Top tier Nigerian banks have been rated bullish in the recent Citi Bank financial forecast released last week. Banks such as Access and UBA, according to Kato Mukuru, Director of Citi Investment Research, for CEEMEA are currently undervalued and may have a 20 percent upside for their stock price over the next 12 months.
“We resume coverage of Access Bank with a Buy rating and target price (TP) of N15/share. With the strongest potential earnings growth over the forecast period, Access Bank is the top pick in our universe of Nigerian banks,” Dubai based Mukuru said in an update of financial forecasts.
“At a current valuation of 1.02x its 2013 estimated book value per share (BVPS) and 5.0x its 2014 estimated earnings per share (EPS), we believe that the market is overly discounting its ability to build its returns to at least 21.5 percent by 2017 estimate (from 19.1 percent at FY12) and grow its share of system profits to 11 percent of total by 2017 (from 8 percent in FY12),” Mukuru said.
UBA was also mentioned as a top pick for Citi for standing out as the only Tier 1 bank with an asset share (11 percent) higher than its profit share (10 percent).
“Following our earnings upgrades, we raise our fair value
estimate for UBA to N11/share (from N8.50). We raise our 2013, 2014 and 2015 EPS forecasts by 31 percent, 18 percent and 20 percent,” Mukuru said.
Overall with Nigeria’s Tier 1 banks trading on a 2013 price to earnings P/E of 6.93 xs with a 2013E return on assets RoA of 2.72 percent, they remain very attractive within a CEEMEA context according to Mukuru.
“We think one should BUY the banks that will own the bulk of the system’s profit pool in 2017 – the Tier one banks.”
Using estimates of each Tier 1 bank’s profit shares, the top-down value of the Tier 1 banks is N3.2 trillion ($21bn); 1.85x its 2013E book value and 7.3x its 2014 earnings, according to Mukuru.

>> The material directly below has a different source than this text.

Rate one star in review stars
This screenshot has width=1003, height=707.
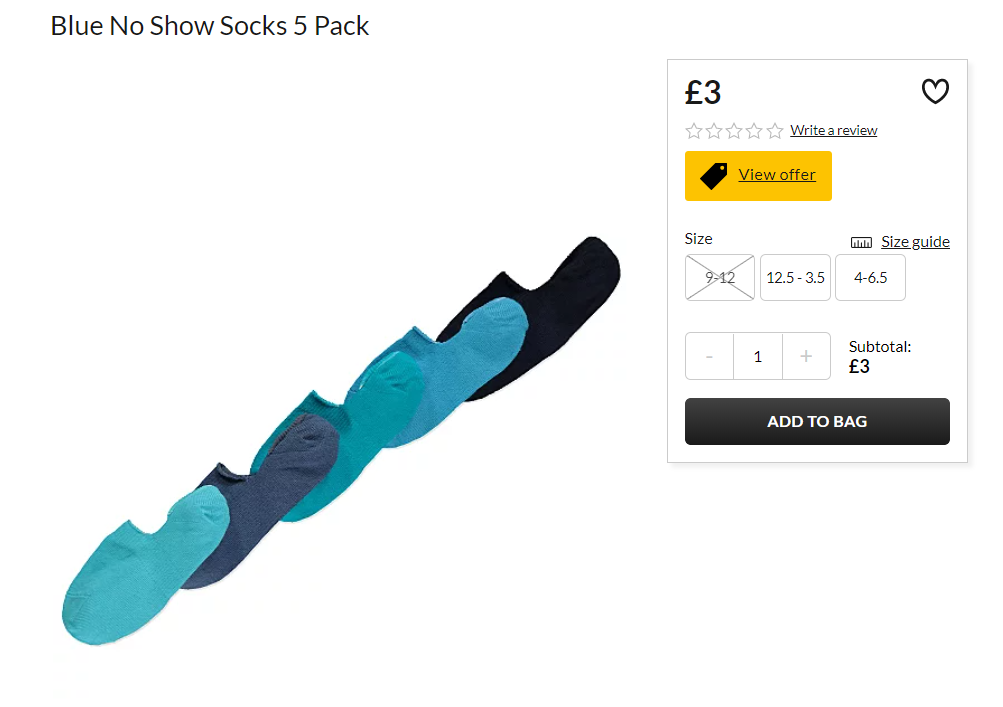[693, 131]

This compares with the current market valuation of N2.7 trillion ($17bn) for the five tier one banks; First Bank, Zenith, GTB, Access and UBA.
The valuation also compares favorably to Citi’s universe of CEEMA banks which trade on a 2013 P/E of 8.82 xs with a 2013 RoA of 1.97 percent.

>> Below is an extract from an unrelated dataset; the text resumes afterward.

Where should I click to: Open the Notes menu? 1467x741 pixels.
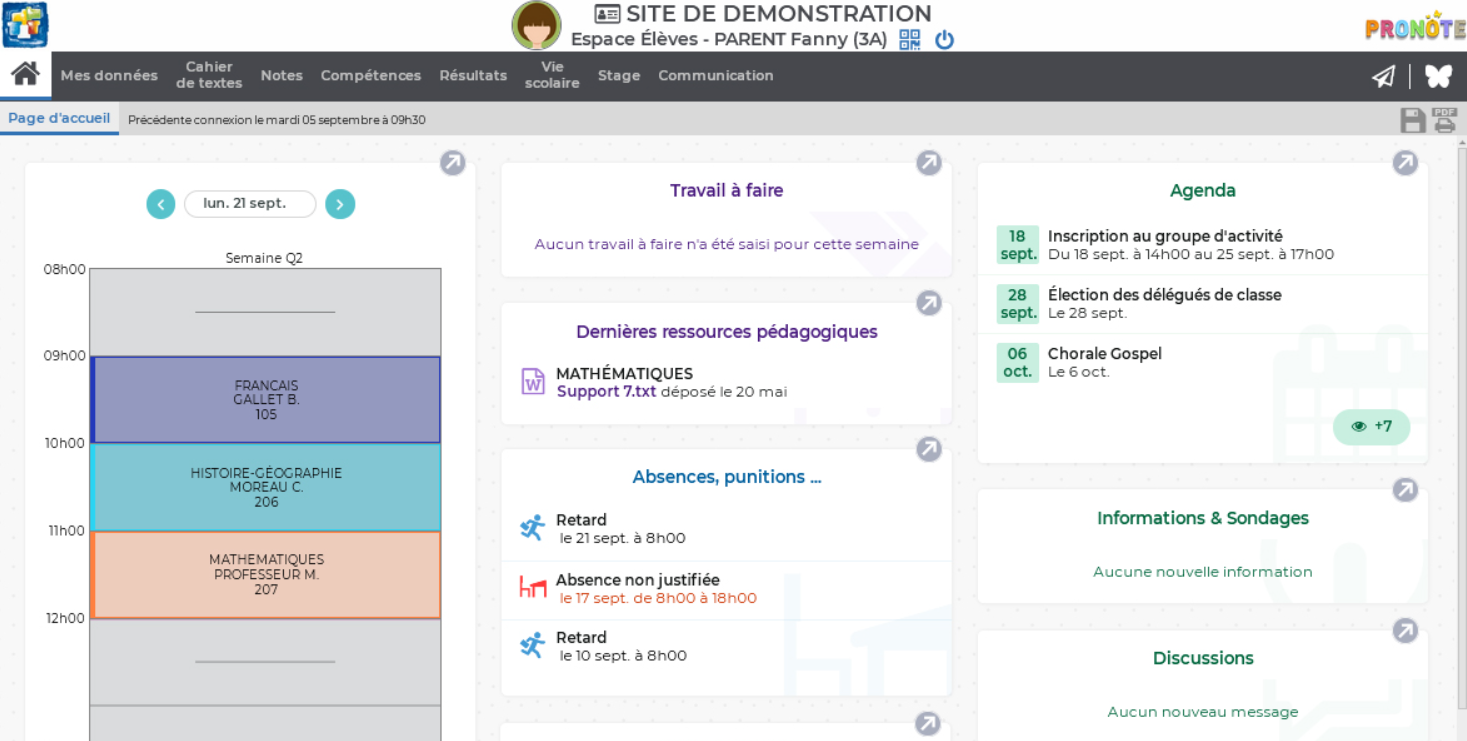(281, 75)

Nigerian bank shares have had a great ride over the past 15 months, with bank stock prices up 112 percent on average.
Mukuru says 15 months ago, Nigerian banks were a straightforward play on earnings recovery, supported by a strong macro environment and rising rates and the call then was simply to pick the stock with the strongest potential RoAE recovery and largest sector discount.
However today, the expected RoAE pick-up (on average) across the banks is only 2pps (from 23 percent in 2012 to 25 percent in 2017) and banks are no longer trading on heavy discounts to historical averages.
So, tomorrow’s equity story is a play on profit share growth -over the next five years- which the tier one banks will dominate, according to Mukuru.
Citi values the potential size and profit of the banks in the future by assuming asset penetration of the banking system increases to 68 percent of GDP by 2017 (from 49 percent of GDP at FY12), banking system profits are also expected to grow to N1.042 trillion by 2017 ($7bn) from Citi’s estimate of N481bn ($3bn) in 2012 (a 2012-17compound annual growth rate CAGR of 17 percent), which will translate into a 2017E RoA & RoE of 2.11 percent and 22 percent, respectively.
Zenith and First Bank are rated a buy and are Citi’s preferred long-term plays on the Nigerian banking system because of their strong customer brands, liquidity and solvency , while GTB is a Neutral, according to Mukuru.